Charles Russell claims that what he has undertaken will grow like a seed outward, and within months, his mark will be made.  His performances will be in demand.  He believes with conviction that sonic images emanating from anywhere with enough distinction will cause curiosity to run amok.  Charles Russell claims he will end up performing his pieces at the Covered Dish, at the Hardback Café, at frat parties and record store openings and will get picked up by touring bands and present his genius to ten thousand seat arenas.

Charles Russell claims many things.  He also claims to have never had a cold.  He claims that he would look beautiful as a female.  He claims to know the secret to giving a woman a seventeen minute orgasm.  He claims that his sound sculpture compositions have the potential to turn Gainesville, Florida into a sonic Mecca, that his music will have the same effect for classical music that garage bands did for rock.  People will see.  Best thing was to get in on the ground floor.
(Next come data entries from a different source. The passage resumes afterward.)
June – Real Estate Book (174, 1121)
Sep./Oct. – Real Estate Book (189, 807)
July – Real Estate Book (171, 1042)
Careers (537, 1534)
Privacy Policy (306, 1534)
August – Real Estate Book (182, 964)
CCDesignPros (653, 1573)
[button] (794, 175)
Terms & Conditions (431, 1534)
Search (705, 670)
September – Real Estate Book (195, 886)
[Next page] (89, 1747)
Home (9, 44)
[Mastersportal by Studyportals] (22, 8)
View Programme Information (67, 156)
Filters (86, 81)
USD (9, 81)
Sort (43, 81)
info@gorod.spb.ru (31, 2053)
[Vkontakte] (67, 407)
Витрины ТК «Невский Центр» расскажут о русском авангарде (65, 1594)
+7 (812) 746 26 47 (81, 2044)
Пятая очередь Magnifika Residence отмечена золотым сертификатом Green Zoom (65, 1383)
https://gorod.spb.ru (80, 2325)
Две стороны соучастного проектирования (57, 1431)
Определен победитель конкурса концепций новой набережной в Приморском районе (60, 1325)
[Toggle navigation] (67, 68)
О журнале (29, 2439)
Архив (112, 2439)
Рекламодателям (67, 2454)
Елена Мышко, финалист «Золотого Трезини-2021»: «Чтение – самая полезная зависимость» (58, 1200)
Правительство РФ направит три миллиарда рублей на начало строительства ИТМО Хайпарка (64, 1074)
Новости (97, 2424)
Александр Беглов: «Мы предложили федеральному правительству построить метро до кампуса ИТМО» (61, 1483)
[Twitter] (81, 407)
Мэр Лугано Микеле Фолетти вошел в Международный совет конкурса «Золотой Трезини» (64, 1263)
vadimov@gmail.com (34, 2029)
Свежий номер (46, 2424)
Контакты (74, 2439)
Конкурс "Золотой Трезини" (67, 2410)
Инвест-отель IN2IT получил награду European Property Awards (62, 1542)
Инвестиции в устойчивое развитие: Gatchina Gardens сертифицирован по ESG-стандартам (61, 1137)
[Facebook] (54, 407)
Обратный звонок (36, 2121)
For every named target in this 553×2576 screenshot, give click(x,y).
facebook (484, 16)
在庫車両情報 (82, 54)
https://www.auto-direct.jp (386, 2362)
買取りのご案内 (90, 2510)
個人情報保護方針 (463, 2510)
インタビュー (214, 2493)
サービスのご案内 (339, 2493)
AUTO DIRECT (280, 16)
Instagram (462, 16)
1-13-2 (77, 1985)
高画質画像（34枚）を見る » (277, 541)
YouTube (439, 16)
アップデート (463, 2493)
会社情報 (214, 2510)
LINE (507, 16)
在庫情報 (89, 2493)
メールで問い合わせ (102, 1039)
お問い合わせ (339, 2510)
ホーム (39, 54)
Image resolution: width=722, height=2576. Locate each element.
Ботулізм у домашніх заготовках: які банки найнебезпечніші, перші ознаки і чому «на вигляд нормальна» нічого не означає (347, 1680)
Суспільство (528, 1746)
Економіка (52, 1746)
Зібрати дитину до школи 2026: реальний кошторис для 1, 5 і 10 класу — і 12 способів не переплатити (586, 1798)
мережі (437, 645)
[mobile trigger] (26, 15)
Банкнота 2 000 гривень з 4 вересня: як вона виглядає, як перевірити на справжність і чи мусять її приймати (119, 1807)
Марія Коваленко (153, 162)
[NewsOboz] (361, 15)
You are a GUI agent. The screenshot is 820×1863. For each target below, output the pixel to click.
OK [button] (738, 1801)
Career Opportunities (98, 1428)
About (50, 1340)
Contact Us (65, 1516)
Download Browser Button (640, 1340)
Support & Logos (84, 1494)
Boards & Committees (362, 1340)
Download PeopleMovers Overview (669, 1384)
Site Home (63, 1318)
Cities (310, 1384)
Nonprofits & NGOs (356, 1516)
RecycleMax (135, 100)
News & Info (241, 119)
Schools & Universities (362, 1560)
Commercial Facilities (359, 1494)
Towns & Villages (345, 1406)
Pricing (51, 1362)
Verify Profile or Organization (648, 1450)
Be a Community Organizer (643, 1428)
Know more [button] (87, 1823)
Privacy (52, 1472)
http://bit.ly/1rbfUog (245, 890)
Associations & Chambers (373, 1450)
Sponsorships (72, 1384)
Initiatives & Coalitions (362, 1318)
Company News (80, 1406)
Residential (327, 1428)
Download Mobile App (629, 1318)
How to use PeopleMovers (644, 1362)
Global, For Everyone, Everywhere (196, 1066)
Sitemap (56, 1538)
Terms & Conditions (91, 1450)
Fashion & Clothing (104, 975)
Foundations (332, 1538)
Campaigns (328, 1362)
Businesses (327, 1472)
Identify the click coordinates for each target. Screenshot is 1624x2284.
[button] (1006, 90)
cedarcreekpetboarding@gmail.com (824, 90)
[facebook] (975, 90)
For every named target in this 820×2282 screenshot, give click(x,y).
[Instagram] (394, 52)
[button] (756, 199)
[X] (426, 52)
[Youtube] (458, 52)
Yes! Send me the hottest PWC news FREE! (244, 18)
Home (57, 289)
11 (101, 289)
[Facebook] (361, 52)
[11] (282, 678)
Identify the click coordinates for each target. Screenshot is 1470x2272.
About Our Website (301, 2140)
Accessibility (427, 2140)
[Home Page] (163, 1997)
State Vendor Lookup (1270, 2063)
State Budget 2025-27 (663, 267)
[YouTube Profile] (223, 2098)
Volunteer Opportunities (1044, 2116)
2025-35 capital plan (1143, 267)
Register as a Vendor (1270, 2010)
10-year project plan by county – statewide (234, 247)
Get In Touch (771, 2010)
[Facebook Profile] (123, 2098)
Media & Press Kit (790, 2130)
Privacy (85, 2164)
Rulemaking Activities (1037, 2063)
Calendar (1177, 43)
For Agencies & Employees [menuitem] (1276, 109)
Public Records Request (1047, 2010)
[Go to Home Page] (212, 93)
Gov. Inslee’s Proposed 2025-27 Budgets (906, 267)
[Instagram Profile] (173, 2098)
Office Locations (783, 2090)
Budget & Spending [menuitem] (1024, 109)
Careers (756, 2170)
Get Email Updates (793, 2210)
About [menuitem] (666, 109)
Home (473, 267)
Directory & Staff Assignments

But then in early October, someone knocked at the front door.  The woman introduced herself as Selene.  Her hair had the wiry texture of too many perms, as if one day each strand would break off and flake away.  Her skin bore the resemblance to a bird’s eye view of the moon’s surface, but lined with visible veins and dander.  She introduced herself as their neighbor.  She said she was a dental hygienist.  She told them she left the house while it was still dark, and she took classes at the university twice a week, at night.  She held a plate of hot dogs, stacked seven wide and three high.  She had cooked too many.  She had cooked so many, she said, that she didn’t know what to do with them all, and if they wanted, they could have them.  Charles Russell, blocking her attempts to look into the apartment, had thanked her, and he and Max did not consider until they had finished eating all of the hot dogs that perhaps she had not offered them all of the hot dogs.  They had eaten twenty between them.  That’s two packs.  Perhaps she had wanted to join them.  Perhaps she had wanted to eat with them.

After that afternoon, the phone began to ring.  Selene reminded them of her hours and her need for sleep and study.  Had they been making the sounds?  They had?  Could they stop?  By November, she had stopped asking and had begun telling them to stop.  By December she had begun threatening to call the police.

Charles Russell calculated the time that Selene had robbed of him and decided that the time could not be quantified, because it was not necessarily the amount of time that he had missed composing his sound sculptures, but the quality of time and the instances of discovery, both constructed and serendipitous sagacity.  What she had stolen from him was joy.  She had taken his joy and replaced it with cortisone and high blood pressure.  Charles Russell decided he would compact all of his playing time into neatly compacted sonic displacers.  “Watch this,” he had said to Max.  He sat up on the stool, held out his open palm and leveled it against the wall.  Charles Russell even recorded some of them to maximize the effect, setting two mics up for a stereo mix, then taping two contact mics to the drywall itself for texture and depth.  He recorded one, mastered it with just enough reverb to bring the vibrations back to life, then spaced each attack seven minutes, eight minutes and two minute apart to ensure realistic simulation.  He writes the title of the composition with a Sharpie on the cassette tape label: “Sonic Displacer for Undersexed Woman with Hot Dogs and Dander.”